_SELECTED EXTRACT_.
⟨

IONDRIVE LTD (ION) - From Batteries To Beyond: How DES Technology Scales Recycling
Description
A quieter revolution is unfolding inside battery recycling: selective chemistry that finally makes economic and environmental sense. We sit down with Dr Ebbe Dommisse, CEO of Iondrive, to explore how deep eutectic solvents enable clean, closed-loop recovery of critical minerals from battery black mass, e-waste, magnets, and end-of-life solar panels—and why that unlocks real scale.
We trace the strategic entry into Europe through a €3.1 million German battery recycling consortium led by RWTH Aachen and Fraunhofer. With upstream partners supplying black mass and downstream partners preparing to validate cells, the project closes the loop from waste to new materials. Ebbe explains how DES separates nickel and cobalt with high selectivity, cuts the environmental footprint versus hydrometallurgy, and lines up with strict European regulations. Beyond chemistry, the win is commercial: secured feedstock, credible offtake, and performance validation that matters to OEMs.

⟩

_PROMPT A_. In the description of Iondrive's battery recycling technology, what makes the German consortium project close the loop from waste to new materials? Answer in one to three sentences.
_PROMPT B_. Continue the description of the Iondrive episode on deep eutectic solvents, starting after its final sentence.

(Collected data)
⟨

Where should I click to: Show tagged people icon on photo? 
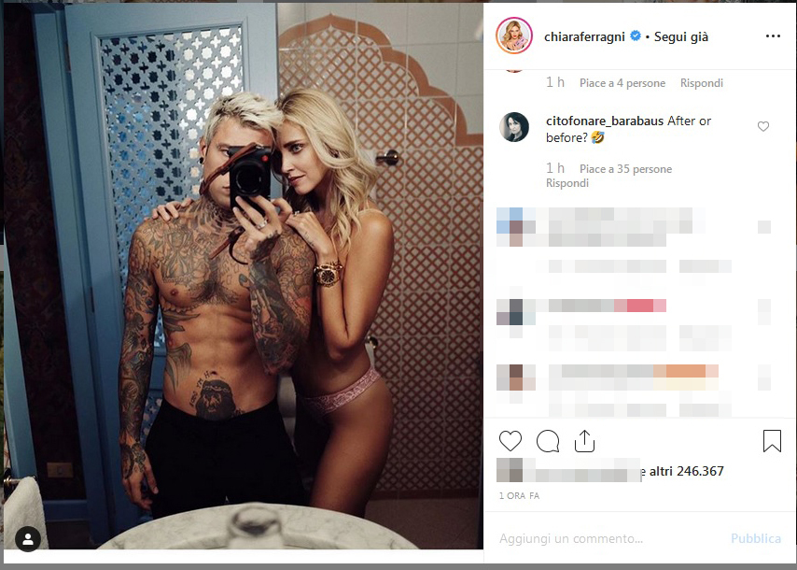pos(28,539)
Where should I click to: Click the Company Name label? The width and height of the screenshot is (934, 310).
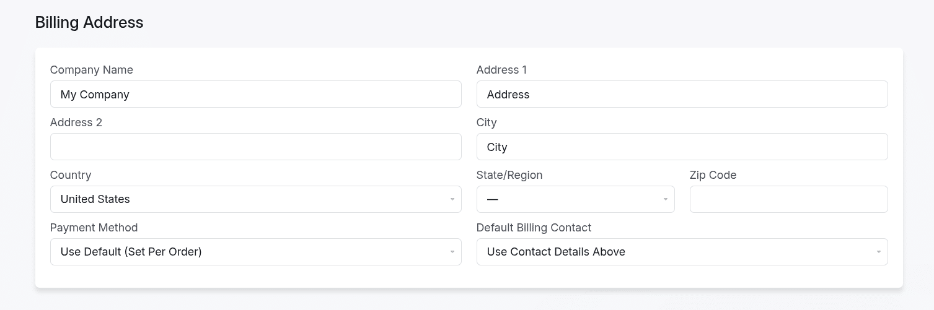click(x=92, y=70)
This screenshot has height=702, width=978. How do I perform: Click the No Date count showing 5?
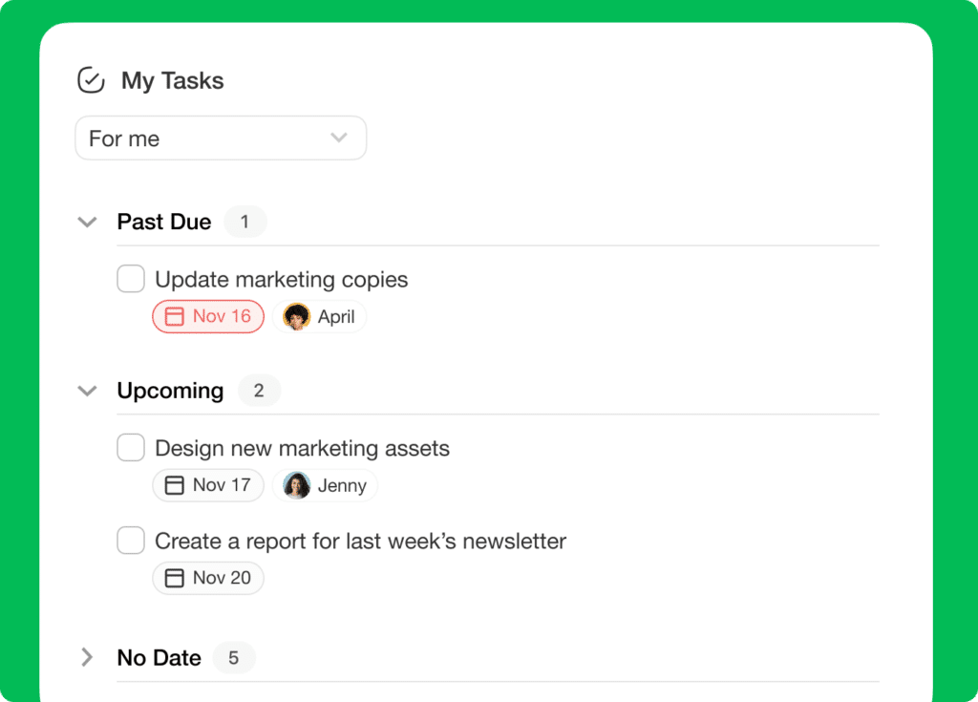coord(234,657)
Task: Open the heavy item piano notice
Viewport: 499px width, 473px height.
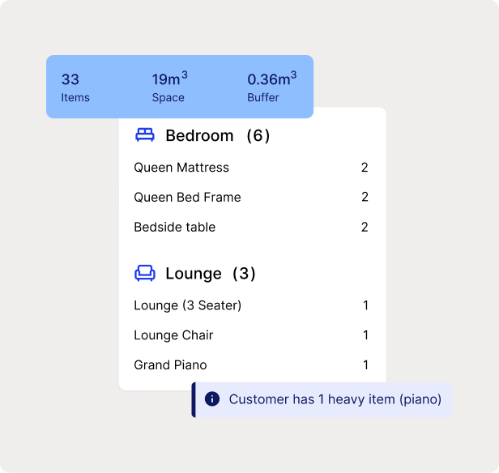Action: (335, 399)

⟩

_EXERCISE RESULT A_. Upstream partners supply black mass to the project, and downstream partners are preparing to validate cells. With both ends in place, the project runs from waste to new materials.

_EXERCISE RESULT B_.
Urban mining becomes the broader play. In North America, the focus is permanent magnets and rare earth recovery alongside partner Colt Recycling. In Europe, EV batteries still dominate, with solar waste rising fast. In Australia, a wave of retired solar panels brings silver and silicon recovery to the fore, supported by local partnerships and policy engagement. We break down why Iron Drive is pursuing two complementary deployment models—hub-and-spoke for Europe’s centralised processing, and modular, co-located units for the geographic sprawl of the US—so the same DES platform can flex across regions and feedstocks.
We also map the near-term milestones: commissioning an Australian pilot plant supported by a government grant, initial debugging, then shipping to Germany for consortium operations on a defined timeline. Expect announcements on technology expansion across e-waste verticals, plus additional supply and offtake agreements that firm up volume. If you care about battery recycling, rare earth supply chains, and the economics of circular materials, this conversation offers a clear view of where the market is going and how a chemistry-first approach can lead.